* _Record extracts_
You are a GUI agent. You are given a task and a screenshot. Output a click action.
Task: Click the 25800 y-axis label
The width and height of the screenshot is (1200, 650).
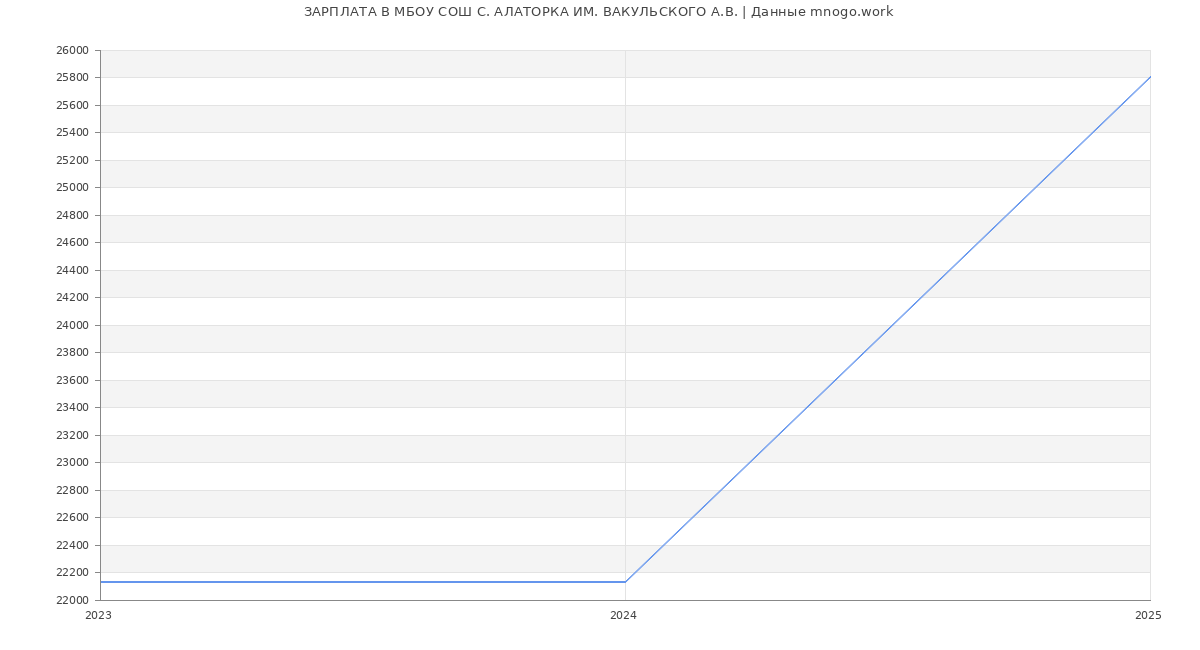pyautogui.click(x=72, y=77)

==

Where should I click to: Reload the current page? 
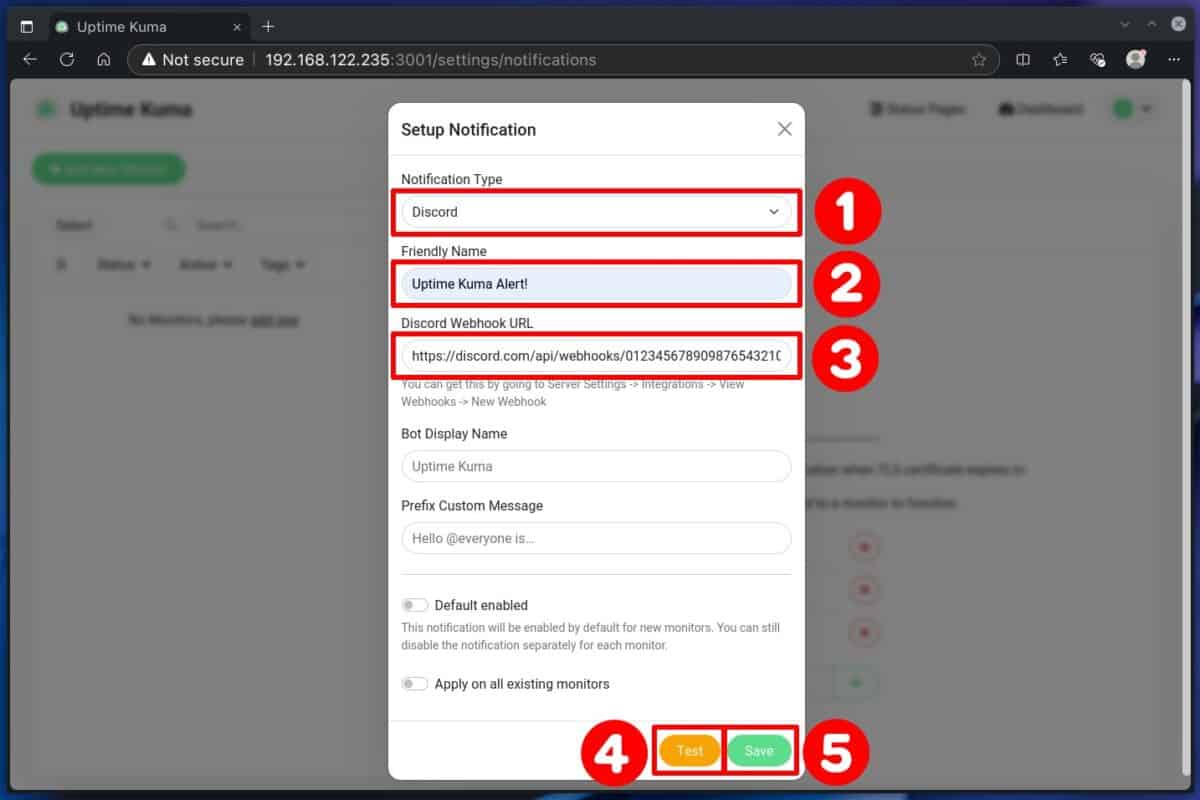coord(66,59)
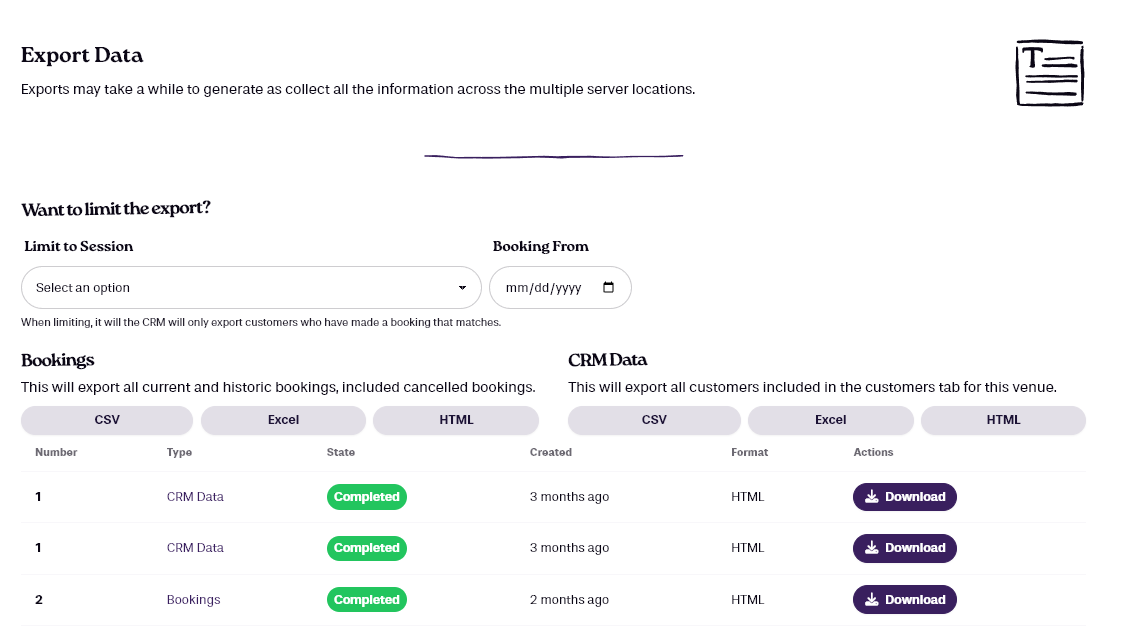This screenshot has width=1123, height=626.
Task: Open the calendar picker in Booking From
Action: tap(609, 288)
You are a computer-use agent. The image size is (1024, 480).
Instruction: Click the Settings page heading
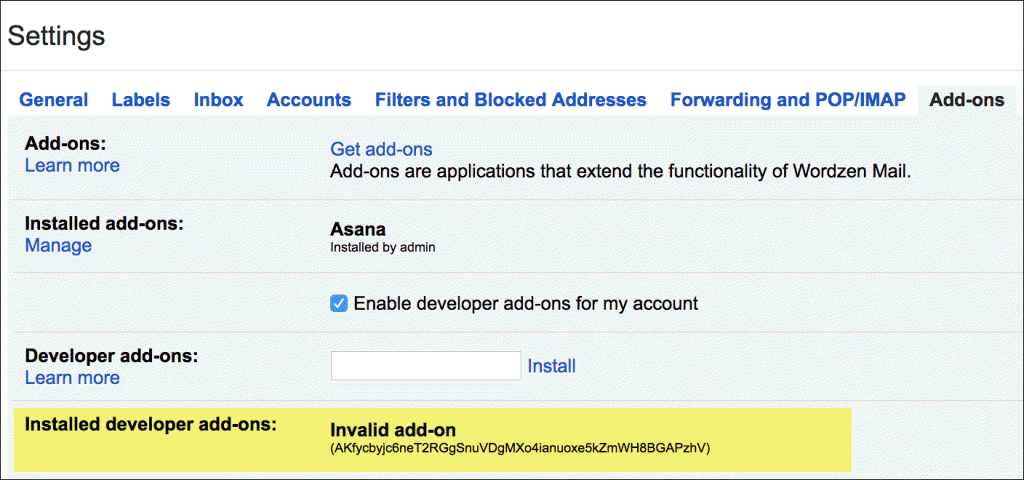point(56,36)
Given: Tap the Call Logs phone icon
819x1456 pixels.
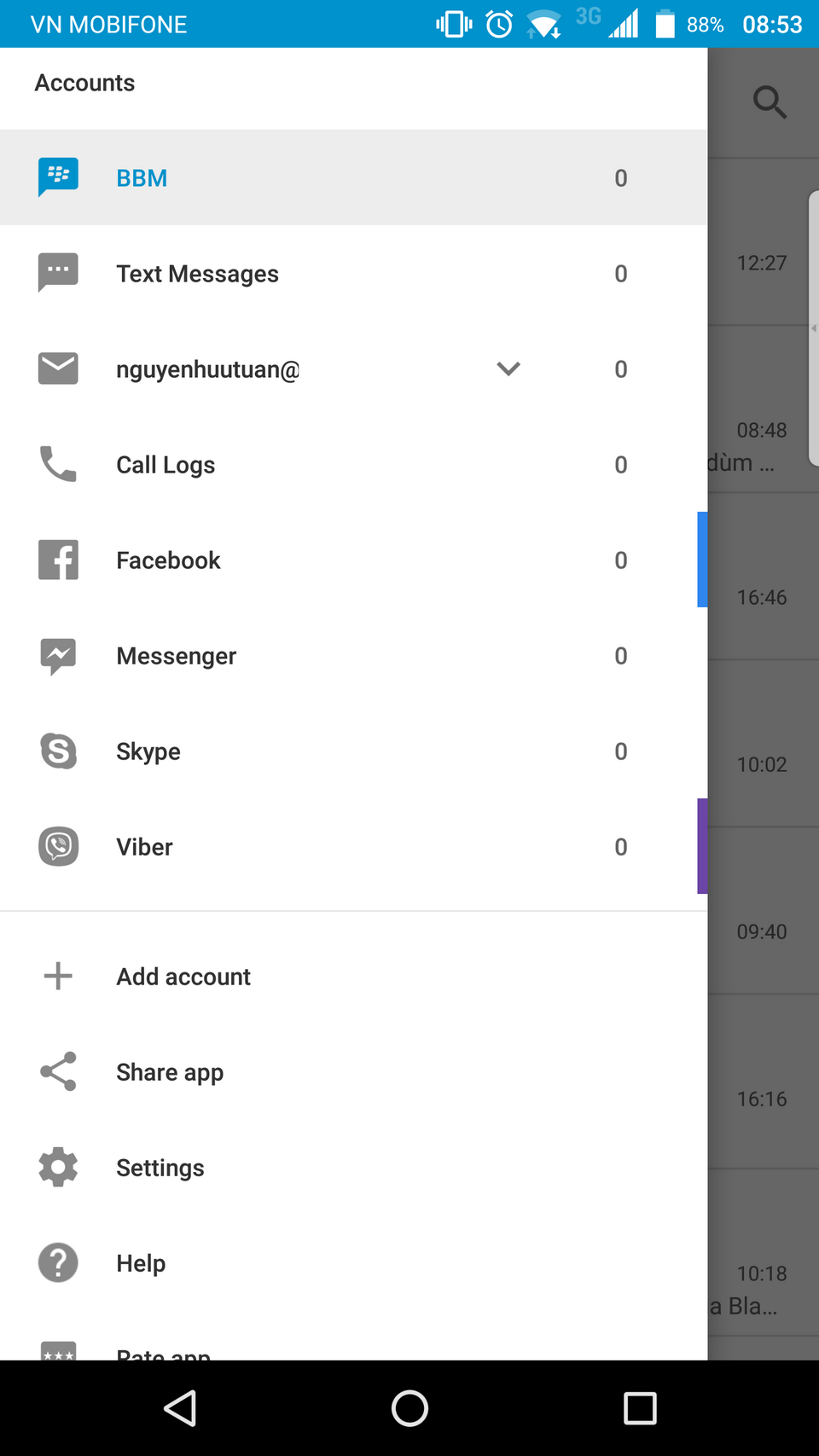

==

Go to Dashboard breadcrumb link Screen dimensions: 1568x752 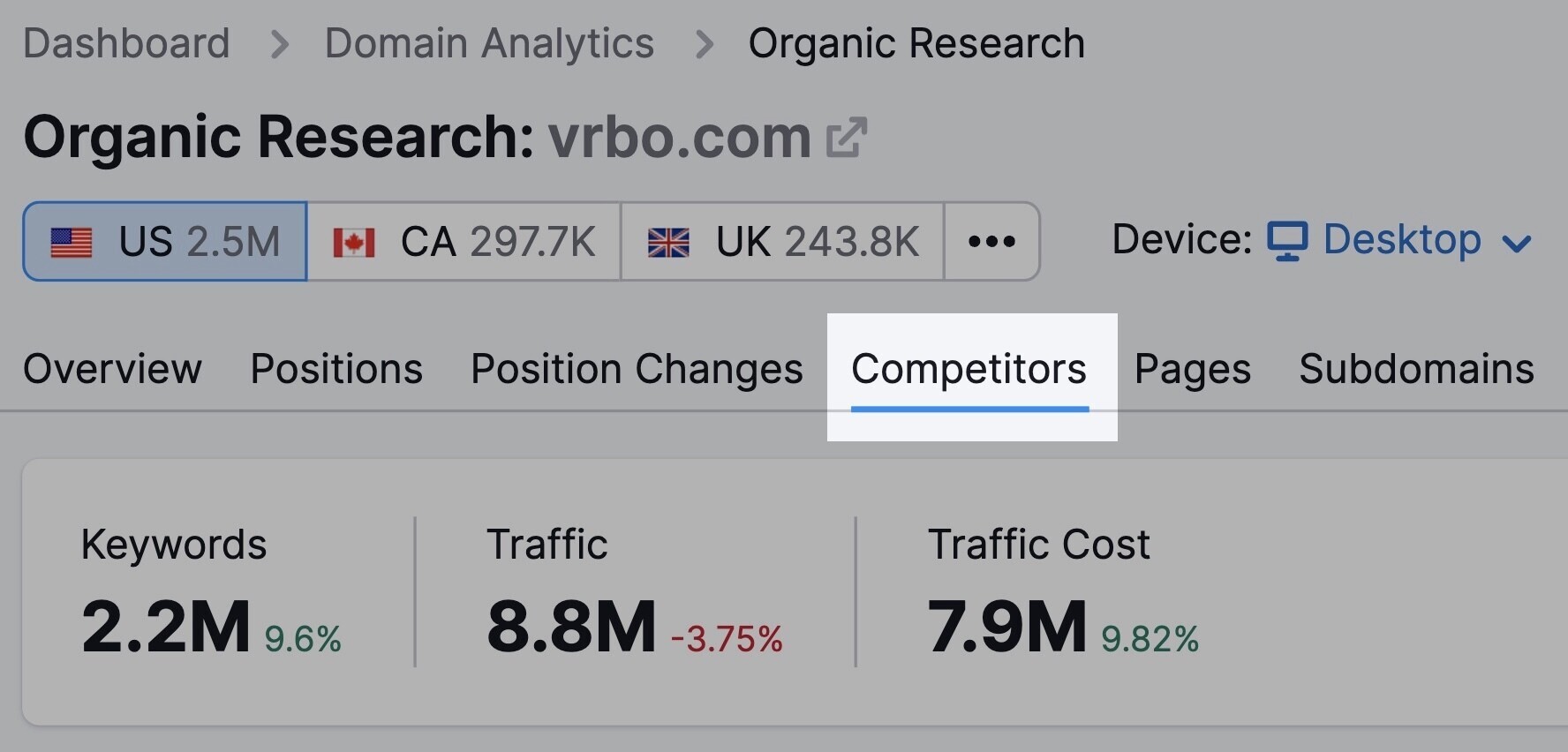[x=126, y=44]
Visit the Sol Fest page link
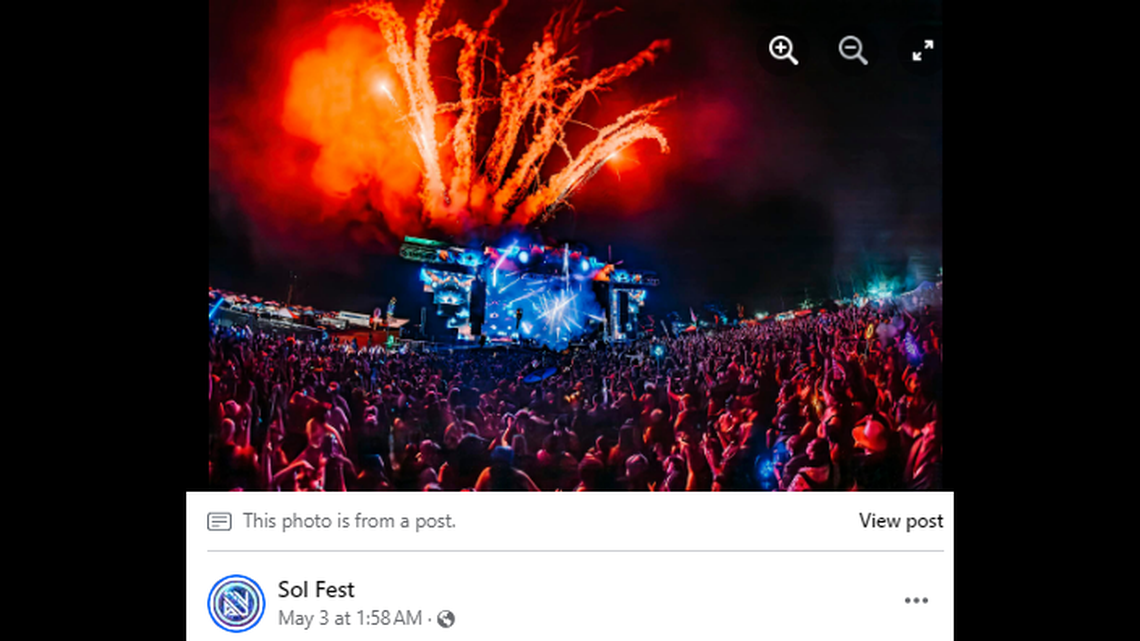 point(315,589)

* _Directions_
The required output is a copy of each line in the records where the string "agent" occurs.

* _Your solution_
You are a GUI agent. You are given a task and a screenshot. Output a click action.
You are a computer-use agent. The image size is (1024, 480).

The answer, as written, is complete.